REPUBLIKA.CO.ID, SEMARANG -- Menteri Lingkungan Hidup Mohammad Jumhur Hidayat mengatakan, 17 juta penduduk yang tinggal di sepanjang pesisir Pantai Utara (Pantura) Jawa menghadapi krisis ekologis. Menurutnya, penanganan atas krisis tersebut tak cukup hanya dengan proyek pembangunan tanggul laut raksasa atau Giant Sea Wall.
Jumhur menerangkan, sejak era kolonial hingga kini, kawasan Pantura telah menjadi urat nadi perekonomian. Tak hanya pelabuhan-pelabuhan, di sepanjang kawasan tersebut juga berdiri kawasan industri serta sentara perikanan dan pertanian yang vital.
Secara agregat, kata Jumhur, kawasan Pantura Jawa berkontribusi terhadap sekitar 27,5 persen PDB Indonesia atau setara 368,37 miliar dolar AS. “Namun di balik angka ekonomi yang megah tersebut, sekitar 17 juta jiwa penduduk pesisirnya tengah berhadapan langsung dengan ancaman eksistensi berupa abrasi, banjir rob, dan penurunan muka tanah yang eskalatif,” ujar Jumhur ketika memberikan kuliah umum di Universitas Islam Sultan Agung (Unissula), Kota Semarang, Jawa Tengah, Selasa (2/6/2026).
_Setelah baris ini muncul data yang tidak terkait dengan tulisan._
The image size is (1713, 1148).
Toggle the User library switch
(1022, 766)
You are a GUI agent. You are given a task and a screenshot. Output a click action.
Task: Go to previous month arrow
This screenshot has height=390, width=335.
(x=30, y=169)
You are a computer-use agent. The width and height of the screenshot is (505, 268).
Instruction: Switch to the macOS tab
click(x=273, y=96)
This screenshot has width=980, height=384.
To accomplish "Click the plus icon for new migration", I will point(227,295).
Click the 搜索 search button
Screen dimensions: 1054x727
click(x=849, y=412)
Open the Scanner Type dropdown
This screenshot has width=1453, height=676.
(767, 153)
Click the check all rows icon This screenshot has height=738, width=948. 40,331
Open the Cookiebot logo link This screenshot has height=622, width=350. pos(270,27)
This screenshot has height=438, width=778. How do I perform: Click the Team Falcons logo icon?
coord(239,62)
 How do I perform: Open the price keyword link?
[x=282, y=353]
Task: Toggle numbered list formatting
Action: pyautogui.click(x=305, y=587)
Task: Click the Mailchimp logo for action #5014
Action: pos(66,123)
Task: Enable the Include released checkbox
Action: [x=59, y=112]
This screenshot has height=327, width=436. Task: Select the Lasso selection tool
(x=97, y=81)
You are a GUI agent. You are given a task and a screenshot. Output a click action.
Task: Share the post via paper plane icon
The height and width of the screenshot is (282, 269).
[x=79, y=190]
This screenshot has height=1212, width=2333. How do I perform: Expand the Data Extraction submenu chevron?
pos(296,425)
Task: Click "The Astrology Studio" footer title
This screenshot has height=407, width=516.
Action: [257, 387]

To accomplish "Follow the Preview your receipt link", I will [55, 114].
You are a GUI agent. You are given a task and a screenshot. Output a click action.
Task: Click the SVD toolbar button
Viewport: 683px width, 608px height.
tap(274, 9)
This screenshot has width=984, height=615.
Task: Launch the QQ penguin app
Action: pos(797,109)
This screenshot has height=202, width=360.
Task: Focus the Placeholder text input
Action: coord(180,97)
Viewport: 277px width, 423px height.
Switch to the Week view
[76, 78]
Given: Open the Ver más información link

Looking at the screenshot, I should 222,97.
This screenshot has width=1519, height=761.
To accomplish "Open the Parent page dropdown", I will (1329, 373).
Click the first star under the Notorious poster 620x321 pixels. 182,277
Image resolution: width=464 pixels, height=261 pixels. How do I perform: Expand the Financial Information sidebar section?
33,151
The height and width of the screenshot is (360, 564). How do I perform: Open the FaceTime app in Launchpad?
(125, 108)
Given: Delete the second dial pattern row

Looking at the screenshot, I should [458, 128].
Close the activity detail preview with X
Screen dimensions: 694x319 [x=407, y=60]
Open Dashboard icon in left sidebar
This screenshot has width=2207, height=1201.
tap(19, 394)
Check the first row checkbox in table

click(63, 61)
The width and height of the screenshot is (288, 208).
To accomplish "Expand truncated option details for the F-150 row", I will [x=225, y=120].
Menurutnya, hal tersebut merupakan paradoks Pantura. Di satu sisi, Pantura memberikan kontribusi besar bagi perekonomian nasional. Namun di sisi lain, masyarakat yang tinggal di sana dalam kondisi terancam.
“Kemarin, kita melihat bahwa KLH (Kementerian Lingkungan Hidup) meneliti ada krisis ekologis di Pantura yang telah bisa dikatakan melewati fase atau siklus musiman,” kata Jumhur.